Instrucciones:
A. Copia la reseña de Thor desde "Así, el prólogo" hasta "Odin (Anthony Hopkins).", cambiando "Macbeth" por "Hamlet".
B. Responde estas preguntas sobre la reseña de Thor:
(i) ¿Qué actriz interpreta a Jane Foster?
(ii) ¿Con qué dos clásicos se compara al superhéroe?
(iii) ¿Qué actor interpreta a Loki?

Texto proporcionado:
════════

Thor, protagonizado por la escultural y labrada figura del australiano Chris Hemsworth, hijo de Odín, padre de todos, es un guerrero soberbio, engreído y prepotente con un comportamiento más próximo al de un niño pijo con martillo y armadura, que al del heredero del mitológico reino de Asgard. Todas estas ‘virtudes’ le llevarán al destierro –¿se puede llamar así cuando le echan de su planeta y le mandan a la Tierra?–, gracias al cual conocerá a Jane Foster (Natalie Portman), la que se convertirá en su amor platónico.
Así, el prólogo de Thor, nos sumerge en un mundo plagado de reinos fantásticos, fondos irreales, monstruos, batallas, tronos y demás virguerías digitales, un universo espectacular en sus imágenes y contundente en sus diálogos. Brannagh no desdeña los efectos, pero tampoco se somete a ellos y por eso su Thor consigue evitar la parafernalia dicharachera a la que estamos acostumbrados en el género. Su visión incide más en las ambiciones de un superhéroe que encuentra más semejanzas en clásicos como El rey Lear o Macbeth que en unos tipos enfundados con mallas de colores: el ansia de conquista de Thor se complementa con las oscuras ambiciones de su hermano Loki (Tom Hiddleston), ambos aspirantes al trono de Odin (Anthony Hopkins).

════════

Datos registrados:

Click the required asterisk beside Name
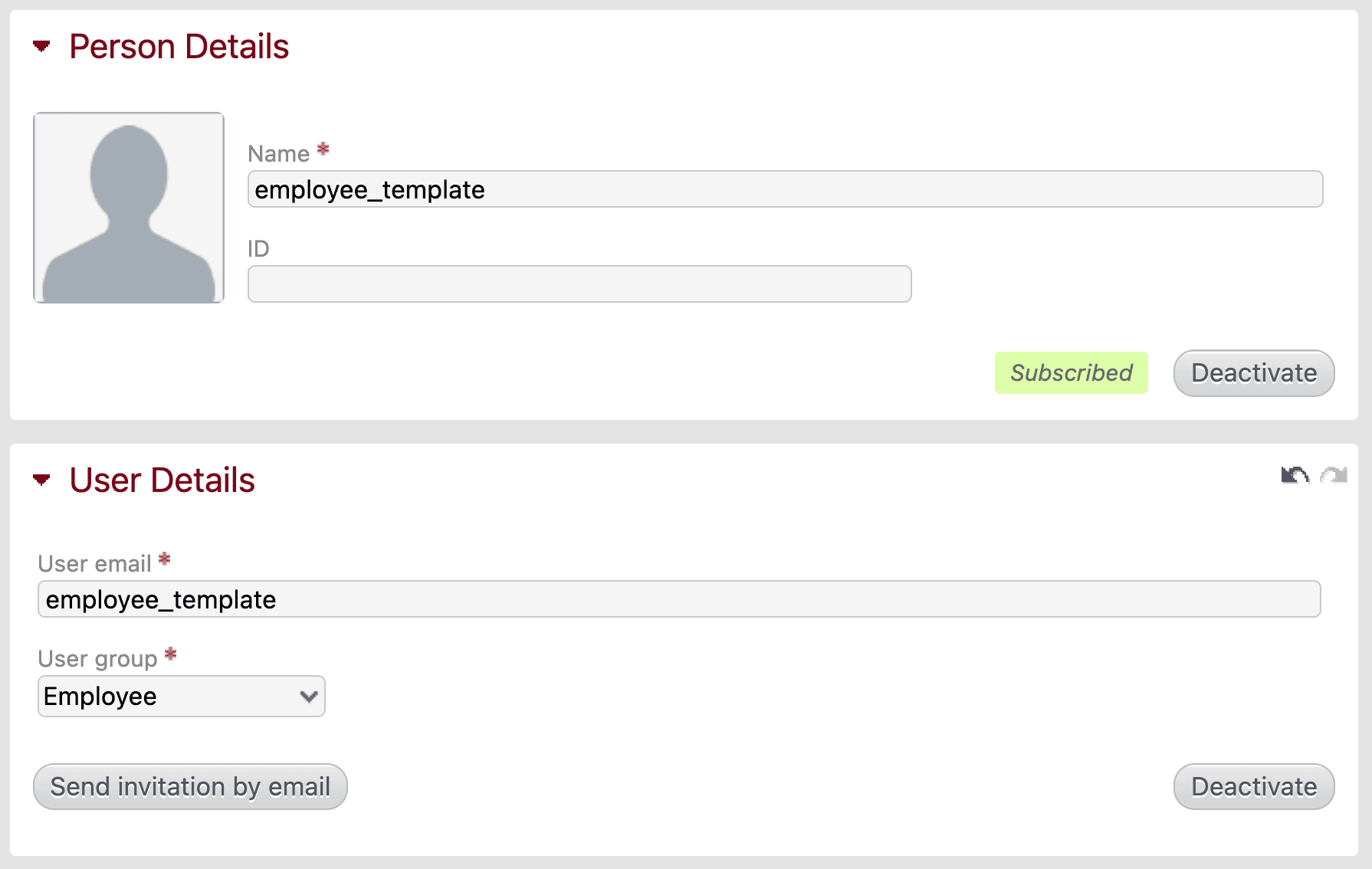 [323, 149]
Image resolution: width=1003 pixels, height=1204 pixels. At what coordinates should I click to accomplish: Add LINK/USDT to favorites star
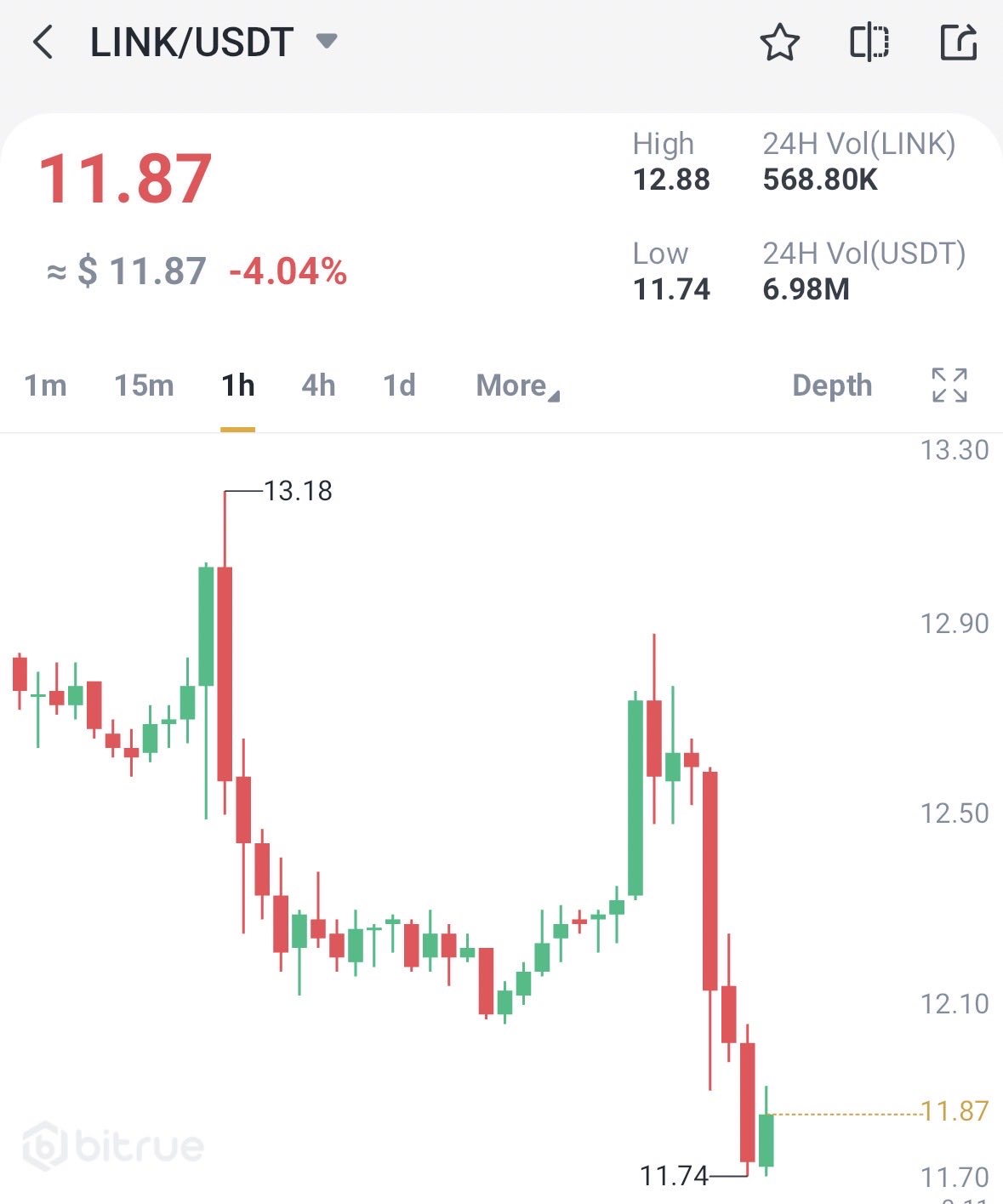pos(779,43)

════════

Respuestas:
A.
Así, el prólogo de Thor, nos sumerge en un mundo plagado de reinos fantásticos, fondos irreales, monstruos, batallas, tronos y demás virguerías digitales, un universo espectacular en sus imágenes y contundente en sus diálogos. Brannagh no desdeña los efectos, pero tampoco se somete a ellos y por eso su Thor consigue evitar la parafernalia dicharachera a la que estamos acostumbrados en el género. Su visión incide más en las ambiciones de un superhéroe que encuentra más semejanzas en clásicos como El rey Lear o Hamlet que en unos tipos enfundados con mallas de colores: el ansia de conquista de Thor se complementa con las oscuras ambiciones de su hermano Loki (Tom Hiddleston), ambos aspirantes al trono de Odin (Anthony Hopkins).

B.
(i) Natalie Portman.
(ii) El rey Lear y Macbeth.
(iii) Tom Hiddleston.